▸ **Exercise**: Would you transcribe the data word for word?

▸ **Extracted entries**:
=== Begin Enclosure ===

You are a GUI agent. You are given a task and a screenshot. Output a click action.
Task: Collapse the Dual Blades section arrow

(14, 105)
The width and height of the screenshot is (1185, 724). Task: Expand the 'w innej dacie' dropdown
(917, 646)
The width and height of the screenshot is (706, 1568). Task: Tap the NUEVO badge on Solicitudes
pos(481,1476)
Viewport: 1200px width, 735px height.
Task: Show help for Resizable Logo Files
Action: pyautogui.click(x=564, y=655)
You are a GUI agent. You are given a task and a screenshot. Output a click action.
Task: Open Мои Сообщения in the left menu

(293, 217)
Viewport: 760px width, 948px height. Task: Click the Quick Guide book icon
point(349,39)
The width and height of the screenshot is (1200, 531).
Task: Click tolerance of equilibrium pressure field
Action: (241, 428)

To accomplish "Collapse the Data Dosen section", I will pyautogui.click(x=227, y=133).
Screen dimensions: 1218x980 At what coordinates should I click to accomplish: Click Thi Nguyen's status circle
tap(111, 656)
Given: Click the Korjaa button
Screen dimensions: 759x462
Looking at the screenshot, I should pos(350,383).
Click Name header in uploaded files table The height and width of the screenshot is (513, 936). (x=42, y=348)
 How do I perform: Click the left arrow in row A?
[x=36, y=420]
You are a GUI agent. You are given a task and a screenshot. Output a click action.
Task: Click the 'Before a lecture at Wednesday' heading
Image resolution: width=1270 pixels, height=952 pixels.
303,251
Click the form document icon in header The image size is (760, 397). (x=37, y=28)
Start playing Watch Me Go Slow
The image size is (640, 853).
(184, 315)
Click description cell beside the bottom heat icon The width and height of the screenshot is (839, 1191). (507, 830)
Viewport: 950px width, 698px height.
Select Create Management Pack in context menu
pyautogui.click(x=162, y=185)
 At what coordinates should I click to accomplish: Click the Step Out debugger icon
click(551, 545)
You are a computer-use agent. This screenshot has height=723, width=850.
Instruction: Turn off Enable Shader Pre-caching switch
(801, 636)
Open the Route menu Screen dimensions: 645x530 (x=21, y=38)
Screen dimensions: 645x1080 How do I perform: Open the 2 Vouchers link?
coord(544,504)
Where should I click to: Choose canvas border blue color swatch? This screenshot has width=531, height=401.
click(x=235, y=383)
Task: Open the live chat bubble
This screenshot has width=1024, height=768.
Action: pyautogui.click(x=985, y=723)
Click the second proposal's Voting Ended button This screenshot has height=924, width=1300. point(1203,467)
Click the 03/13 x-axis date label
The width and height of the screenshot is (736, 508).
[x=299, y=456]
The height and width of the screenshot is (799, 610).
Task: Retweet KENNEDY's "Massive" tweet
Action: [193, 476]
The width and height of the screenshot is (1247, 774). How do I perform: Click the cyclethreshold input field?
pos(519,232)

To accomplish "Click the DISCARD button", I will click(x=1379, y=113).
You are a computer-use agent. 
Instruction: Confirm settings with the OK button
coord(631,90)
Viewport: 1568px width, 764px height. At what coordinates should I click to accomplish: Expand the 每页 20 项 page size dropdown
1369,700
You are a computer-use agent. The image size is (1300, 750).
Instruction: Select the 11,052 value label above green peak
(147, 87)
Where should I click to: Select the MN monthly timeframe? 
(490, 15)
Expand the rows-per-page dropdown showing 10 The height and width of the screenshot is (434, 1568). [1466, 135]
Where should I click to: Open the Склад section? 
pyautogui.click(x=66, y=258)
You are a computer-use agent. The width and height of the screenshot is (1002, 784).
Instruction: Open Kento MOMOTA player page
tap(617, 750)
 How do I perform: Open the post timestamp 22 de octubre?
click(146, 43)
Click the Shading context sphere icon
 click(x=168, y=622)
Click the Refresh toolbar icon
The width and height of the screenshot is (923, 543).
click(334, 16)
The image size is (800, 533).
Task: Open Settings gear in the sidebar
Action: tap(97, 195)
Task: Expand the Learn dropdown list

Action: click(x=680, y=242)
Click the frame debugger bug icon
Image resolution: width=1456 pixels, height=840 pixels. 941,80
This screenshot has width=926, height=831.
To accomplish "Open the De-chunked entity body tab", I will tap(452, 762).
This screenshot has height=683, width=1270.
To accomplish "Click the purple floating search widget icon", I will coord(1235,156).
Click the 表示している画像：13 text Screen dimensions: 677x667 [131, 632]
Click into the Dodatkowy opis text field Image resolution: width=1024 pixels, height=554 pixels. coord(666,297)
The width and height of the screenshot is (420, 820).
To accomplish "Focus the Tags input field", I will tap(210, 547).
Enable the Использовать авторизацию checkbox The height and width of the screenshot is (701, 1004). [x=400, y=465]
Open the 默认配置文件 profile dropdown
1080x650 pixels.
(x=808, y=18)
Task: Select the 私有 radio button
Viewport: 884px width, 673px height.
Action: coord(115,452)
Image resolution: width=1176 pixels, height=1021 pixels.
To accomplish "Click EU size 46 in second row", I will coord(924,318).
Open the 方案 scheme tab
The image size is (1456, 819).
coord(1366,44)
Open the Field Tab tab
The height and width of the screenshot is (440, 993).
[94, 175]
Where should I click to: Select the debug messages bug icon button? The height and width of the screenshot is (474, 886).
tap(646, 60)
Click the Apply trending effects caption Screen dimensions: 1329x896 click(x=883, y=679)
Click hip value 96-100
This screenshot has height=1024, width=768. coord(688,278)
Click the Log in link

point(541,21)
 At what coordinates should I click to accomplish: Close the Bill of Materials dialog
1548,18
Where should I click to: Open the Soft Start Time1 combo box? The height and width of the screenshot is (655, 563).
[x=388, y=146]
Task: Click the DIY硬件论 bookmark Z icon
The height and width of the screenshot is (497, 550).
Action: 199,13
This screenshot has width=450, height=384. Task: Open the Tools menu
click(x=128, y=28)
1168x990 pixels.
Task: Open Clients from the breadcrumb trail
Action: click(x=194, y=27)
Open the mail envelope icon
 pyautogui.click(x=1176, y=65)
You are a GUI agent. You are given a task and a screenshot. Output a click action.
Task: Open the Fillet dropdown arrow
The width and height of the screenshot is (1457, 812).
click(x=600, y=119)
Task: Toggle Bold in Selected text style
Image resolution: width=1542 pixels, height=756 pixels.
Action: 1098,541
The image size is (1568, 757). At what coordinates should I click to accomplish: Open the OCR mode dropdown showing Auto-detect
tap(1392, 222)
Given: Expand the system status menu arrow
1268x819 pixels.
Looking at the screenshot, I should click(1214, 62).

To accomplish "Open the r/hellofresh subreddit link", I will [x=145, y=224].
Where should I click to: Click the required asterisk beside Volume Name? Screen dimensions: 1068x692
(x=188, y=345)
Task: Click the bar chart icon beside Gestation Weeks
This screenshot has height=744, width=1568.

=== End Enclosure ===

▸ **Worked solution**:
You are a GUI agent. You are given a task and a screenshot. Output a click action.
Task: Collapse the Dual Blades section arrow

(14, 105)
The width and height of the screenshot is (1185, 724). Task: Expand the 'w innej dacie' dropdown
(917, 646)
The width and height of the screenshot is (706, 1568). Task: Tap the NUEVO badge on Solicitudes
pos(481,1476)
Viewport: 1200px width, 735px height.
Task: Show help for Resizable Logo Files
Action: pyautogui.click(x=564, y=655)
You are a GUI agent. You are given a task and a screenshot. Output a click action.
Task: Open Мои Сообщения in the left menu

(293, 217)
Viewport: 760px width, 948px height. Task: Click the Quick Guide book icon
point(349,39)
The width and height of the screenshot is (1200, 531).
Task: Click tolerance of equilibrium pressure field
Action: (241, 428)

To accomplish "Collapse the Data Dosen section", I will pyautogui.click(x=227, y=133).
Screen dimensions: 1218x980 At what coordinates should I click to accomplish: Click Thi Nguyen's status circle
tap(111, 656)
Given: Click the Korjaa button
Screen dimensions: 759x462
Looking at the screenshot, I should pos(350,383).
Click Name header in uploaded files table The height and width of the screenshot is (513, 936). (x=42, y=348)
 How do I perform: Click the left arrow in row A?
[x=36, y=420]
You are a GUI agent. You are given a task and a screenshot. Output a click action.
Task: Click the 'Before a lecture at Wednesday' heading
Image resolution: width=1270 pixels, height=952 pixels.
303,251
Click the form document icon in header The image size is (760, 397). (x=37, y=28)
Start playing Watch Me Go Slow
The image size is (640, 853).
(184, 315)
Click description cell beside the bottom heat icon The width and height of the screenshot is (839, 1191). (507, 830)
Viewport: 950px width, 698px height.
Select Create Management Pack in context menu
pyautogui.click(x=162, y=185)
 At what coordinates should I click to accomplish: Click the Step Out debugger icon
click(551, 545)
You are a computer-use agent. This screenshot has height=723, width=850.
Instruction: Turn off Enable Shader Pre-caching switch
(801, 636)
Open the Route menu Screen dimensions: 645x530 (x=21, y=38)
Screen dimensions: 645x1080 How do I perform: Open the 2 Vouchers link?
coord(544,504)
Where should I click to: Choose canvas border blue color swatch? This screenshot has width=531, height=401.
click(x=235, y=383)
Task: Open the live chat bubble
This screenshot has width=1024, height=768.
Action: pyautogui.click(x=985, y=723)
Click the second proposal's Voting Ended button This screenshot has height=924, width=1300. point(1203,467)
Click the 03/13 x-axis date label
The width and height of the screenshot is (736, 508).
[x=299, y=456]
The height and width of the screenshot is (799, 610).
Task: Retweet KENNEDY's "Massive" tweet
Action: [193, 476]
The width and height of the screenshot is (1247, 774). How do I perform: Click the cyclethreshold input field?
pos(519,232)

To accomplish "Click the DISCARD button", I will click(x=1379, y=113).
You are a computer-use agent. 
Instruction: Confirm settings with the OK button
coord(631,90)
Viewport: 1568px width, 764px height. At what coordinates should I click to accomplish: Expand the 每页 20 项 page size dropdown
1369,700
You are a computer-use agent. The image size is (1300, 750).
Instruction: Select the 11,052 value label above green peak
(147, 87)
Where should I click to: Select the MN monthly timeframe? 
(490, 15)
Expand the rows-per-page dropdown showing 10 The height and width of the screenshot is (434, 1568). [1466, 135]
Where should I click to: Open the Склад section? 
pyautogui.click(x=66, y=258)
You are a computer-use agent. The width and height of the screenshot is (1002, 784).
Instruction: Open Kento MOMOTA player page
tap(617, 750)
 How do I perform: Open the post timestamp 22 de octubre?
click(146, 43)
Click the Shading context sphere icon
 click(x=168, y=622)
Click the Refresh toolbar icon
The width and height of the screenshot is (923, 543).
click(334, 16)
The image size is (800, 533).
Task: Open Settings gear in the sidebar
Action: tap(97, 195)
Task: Expand the Learn dropdown list

Action: click(x=680, y=242)
Click the frame debugger bug icon
Image resolution: width=1456 pixels, height=840 pixels. 941,80
This screenshot has width=926, height=831.
To accomplish "Open the De-chunked entity body tab", I will tap(452, 762).
This screenshot has height=683, width=1270.
To accomplish "Click the purple floating search widget icon", I will coord(1235,156).
Click the 表示している画像：13 text Screen dimensions: 677x667 [131, 632]
Click into the Dodatkowy opis text field Image resolution: width=1024 pixels, height=554 pixels. coord(666,297)
The width and height of the screenshot is (420, 820).
To accomplish "Focus the Tags input field", I will tap(210, 547).
Enable the Использовать авторизацию checkbox The height and width of the screenshot is (701, 1004). [x=400, y=465]
Open the 默认配置文件 profile dropdown
1080x650 pixels.
(x=808, y=18)
Task: Select the 私有 radio button
Viewport: 884px width, 673px height.
Action: coord(115,452)
Image resolution: width=1176 pixels, height=1021 pixels.
To accomplish "Click EU size 46 in second row", I will coord(924,318).
Open the 方案 scheme tab
The image size is (1456, 819).
coord(1366,44)
Open the Field Tab tab
The height and width of the screenshot is (440, 993).
[94, 175]
Where should I click to: Select the debug messages bug icon button? The height and width of the screenshot is (474, 886).
tap(646, 60)
Click the Apply trending effects caption Screen dimensions: 1329x896 click(x=883, y=679)
Click hip value 96-100
This screenshot has height=1024, width=768. coord(688,278)
Click the Log in link

point(541,21)
 At what coordinates should I click to accomplish: Close the Bill of Materials dialog
1548,18
Where should I click to: Open the Soft Start Time1 combo box? The height and width of the screenshot is (655, 563).
[x=388, y=146]
Task: Click the DIY硬件论 bookmark Z icon
The height and width of the screenshot is (497, 550).
Action: 199,13
This screenshot has width=450, height=384. Task: Open the Tools menu
click(x=128, y=28)
1168x990 pixels.
Task: Open Clients from the breadcrumb trail
Action: click(x=194, y=27)
Open the mail envelope icon
 pyautogui.click(x=1176, y=65)
You are a GUI agent. You are given a task and a screenshot. Output a click action.
Task: Open the Fillet dropdown arrow
The width and height of the screenshot is (1457, 812).
click(x=600, y=119)
Task: Toggle Bold in Selected text style
Image resolution: width=1542 pixels, height=756 pixels.
Action: 1098,541
The image size is (1568, 757). At what coordinates should I click to accomplish: Open the OCR mode dropdown showing Auto-detect
tap(1392, 222)
Given: Expand the system status menu arrow
1268x819 pixels.
Looking at the screenshot, I should click(1214, 62).

To accomplish "Open the r/hellofresh subreddit link", I will [x=145, y=224].
Where should I click to: Click the required asterisk beside Volume Name? Screen dimensions: 1068x692
(x=188, y=345)
Task: Click the bar chart icon beside Gestation Weeks
This screenshot has height=744, width=1568.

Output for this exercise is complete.